Megan Thee Stallion officially sues her record label

1501 has denied sabotaging the The 'Tina Snow' rapper but she was granted a temporary restraining order that will allow the release of new music

Megan Thee Stallion
Megan Thee Stallion (Credit: Megan Thee Stallion)

Megan Thee Stallion kicked off her March by letting the world know that her record label 1501 Certified Entertainment was actively blocking her from releasing new music. Now she’s gotten the courts involved in her quest for a renegotiation of her contract.

Sunday, the Houston rapper made allegations during an Instagram Live session that she wasn’t fully educated on the terms of her contract when she signed with 1501. She recalled how when she asked to renegotiate the document she was instead barred from releasing new work.

READ MORE: Megan Thee Stallion calls out record label for refusing to renegotiate with her

Now TMZ is reporting that Meg has now opted to file a lawsuit seeking to terminate her contract altogether. Monday, a temporary restraining order was granted to allow the release of new music and documents.

According to the entertainment news site, “she claims the deal calls for 1501 Certified to get 60% of her recording income. The remaining 40% goes to her, but she has to use that to pay engineers, mixers and featured artists who work on the songs.”

READ MORE: Megan Thee Stallion lands first major high fashion campaign!

The initial contract requires Megan’s touring and live performances to be paid directly to the label, who is in turn meant to give her a detailed accounting of what she’s owed. But the entertainer believes what they’ve provided is not only incomplete but also “purposefully and deceptively vague.”

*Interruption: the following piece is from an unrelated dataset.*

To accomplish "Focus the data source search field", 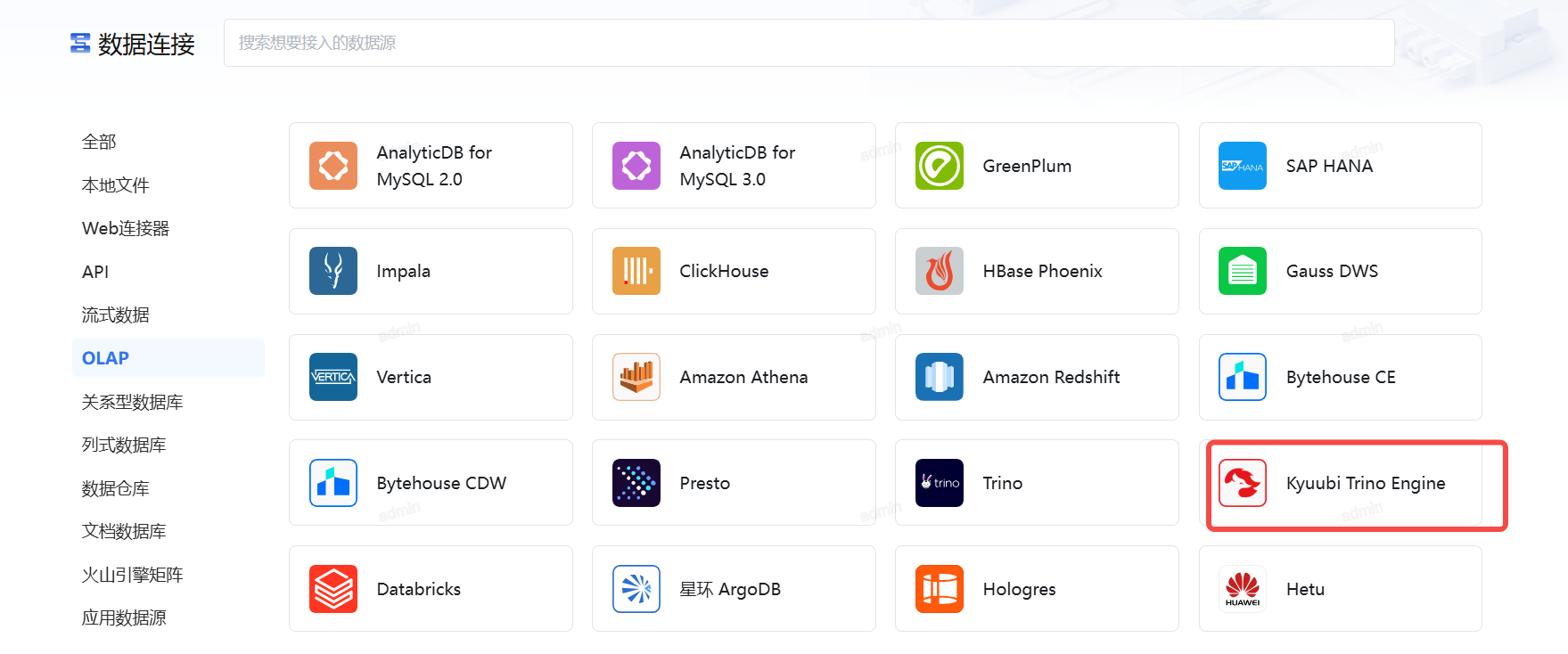I will click(808, 43).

The rapper also claims intimidation tactics were used against people in the industry. A producer was once formerly made to hand over beats or Rap-a-Lot Records founder J. Prince would be pissed as a result.

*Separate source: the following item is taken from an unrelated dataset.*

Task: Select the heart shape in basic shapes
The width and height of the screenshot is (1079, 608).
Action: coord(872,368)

“Prince is notorious in the industry for strong-armed intimidation tactics, and the comment was taken as a physical threat of harm.”

Certified Entertainment and its CEO Carl Crawford have denied all the allegations. The former Major League Baseball star told Billboard that there has never been an attempt to interfere with Megan’s career.

“It’s a whole lie,” Crawford said. “Nothing is true that she said. Me being greedy and taking money from her, that’s crazy. I never tried to take nothing from her. The only thing we ever did was give, give, give.”

Crawford believed that his relationship with the rapper changed after she signed with Roc Nation last September as part of a management deal. He alleged that the rising star stopped returning his calls and refused to pay him for merchandise and live touring proceeds owed.

In his view, Jay Z and Roc Nation were trying to “stronghold” him and his label.

“Everybody in the industry knows this is what Jay-Z and Roc Nation do: They come in, the find the smallest things wrong with the problem — because there weren’t any problems before she left — and then she says that I didn’t want to negotiate?”

Crawford wanted the “Hot Girl” MC to simply honor her contract.

“We signed a deal. Honor your contract and let’s just keep doing business how we been doing and everything is fine. Nobody is trying to rob you,” he said.